Foreign technology is very developed, why not as strong as domestic manufacturing?

China is big but not strong, which is half right. It is true that some China manufactures have a large output and high operating income, but their output value and profits are very low.

20 17 in the first quarter, China brand mobile phones accounted for 48% of the world, which means that for every two mobile phones that people buy, one is China brand. But when it comes to output value and profit, mobile phones in China account for less than 48%.

In 20 16, apple sold 2150,000 iphone, accounting for 4.6% of the global/kloc-0. China's top three Huawei+OPPO+vivo mobile phone sales in 2065,438+05.7 million units, accounting for 265,438+0.6% of the world; In 20 16 years, Samsung sold 311000000 mobile phones, accounting for 2 1.2% of the world.

But compared with revenue, Apple's revenue from iphone in 20 16 was139.4 billion dollars; The revenue of Samsung's mobile division is $89.4 billion, and Huawei +OPPO+VIVO has not announced the revenue of a single mobile phone. Huawei's consumer business revenue is 654.38+07.8 billion RMB, 25.8 billion USD (exchange rate is 6.9), and the revenue of OPPO and VIVO is about 20 billion USD (estimated value, VIVO is lower than OPPO), so it is the sum of the three.

It can be seen that the amount is larger than others, but the income is lower than others, the income is not comparable, and the output value and profit are even less comparable. This can be called big but not strong.

Next, the countries and South Africa that ranked first in the GDP of the World Bank in 20 16 15 explained the situation. Why are the top 15 GDO and South Africa? Because Mexican GDP ranks 15, the total economic output is only 9.34% of China's, less than one tenth of China's, and countries after 15 have no comparative significance because of their large volume gap; South Africa, as the only BRIC country whose GDP is not in the top 15, is also a well-known emerging country, so it joins the comparative industry; South Korea has no data on manufacturing added value in official website of the World Bank.

The status of the United States as an economic superpower remains unshakable, with the European Union ranking second as a whole and China steadily narrowing the gap between the first and second places. The GDP of the United States still ranks first in the world, far ahead of other countries, at 18.04 trillion US dollars. Followed by the European Union, about 16 trillion US dollars. China followed closely, with GDP of 1 1 trillion dollars, and Japan ranked fourth with 4.38 trillion dollars. It can be seen that in terms of GDP, the United States, the European Union and China have become the first group, leaving other countries and regions far behind. Mexico ranks 15, only about 5% of the United States.

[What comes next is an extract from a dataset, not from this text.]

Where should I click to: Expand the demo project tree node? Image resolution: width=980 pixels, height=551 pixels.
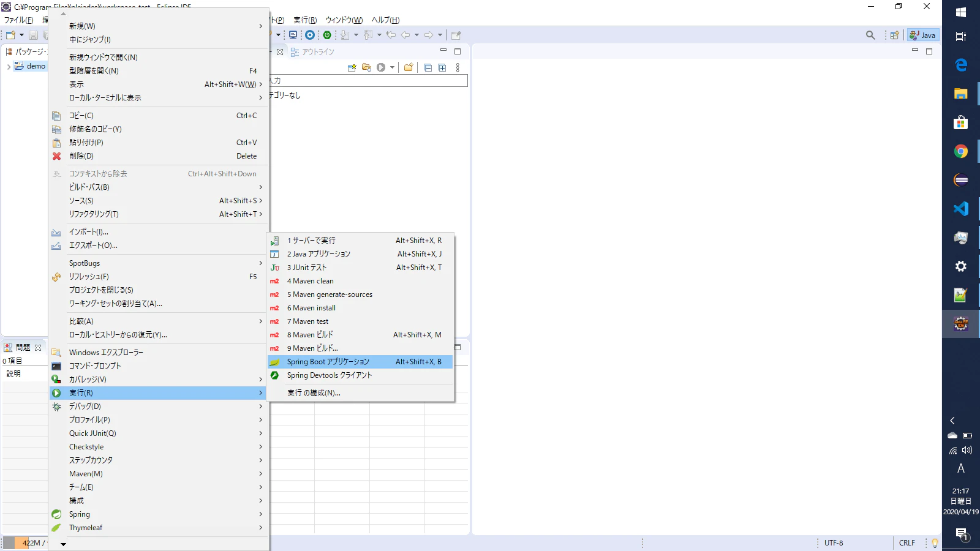tap(9, 66)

Among the major industrialized countries in the world, the industrial output value of China, the United States, Japan and Germany ranks in the top four in the world, and China ranks first in the world. In 20 15, the added value of global manufacturing industry was $65,438+0.2157 trillion, and that of China was $3.25 trillion. The United States ranks second in the world, 2. 142 trillion US dollars; In Japan, the third in the world, the added value of manufacturing in 20 15 was $892.476 billion; Germany ranks fourth in the world, and the added value of 20 15 manufacturing industry is $700.88 billion. The added value of manufacturing industry in 20 15 years is 1. 15 times that of China. Judging from the added value of the whole manufacturing industry, the scale of China's manufacturing industry is already the first in the world, which is worthy of recognition.

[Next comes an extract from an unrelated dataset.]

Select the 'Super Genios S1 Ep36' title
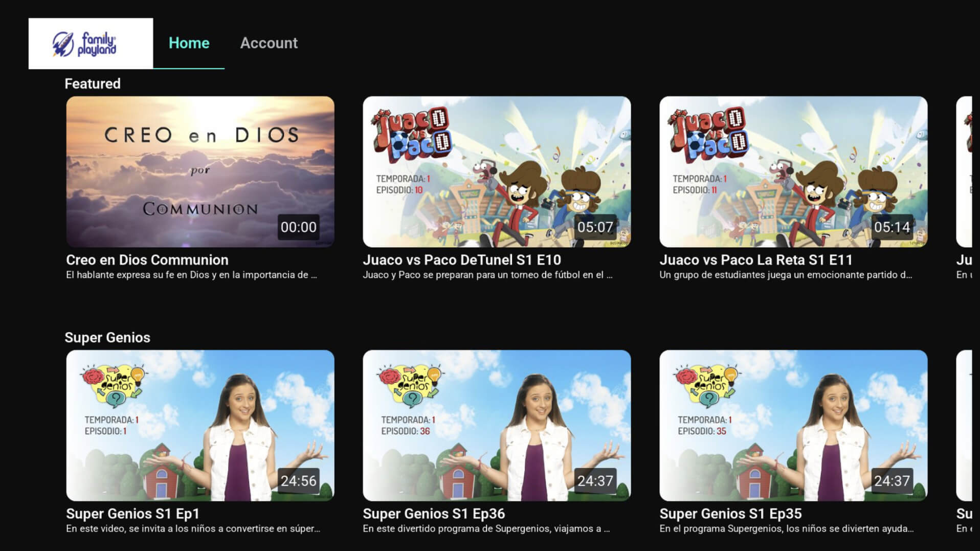This screenshot has width=980, height=551. pyautogui.click(x=433, y=514)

The per capita manufacturing output value is obtained by dividing the added value of manufacturing industry by the total population, while the comparison of per capita manufacturing output value is to set China as 1, and the per capita manufacturing output value of other countries is divided by the per capita manufacturing output value of China, so that it is convenient to compare the per capita output value of various countries and measure their manufacturing level.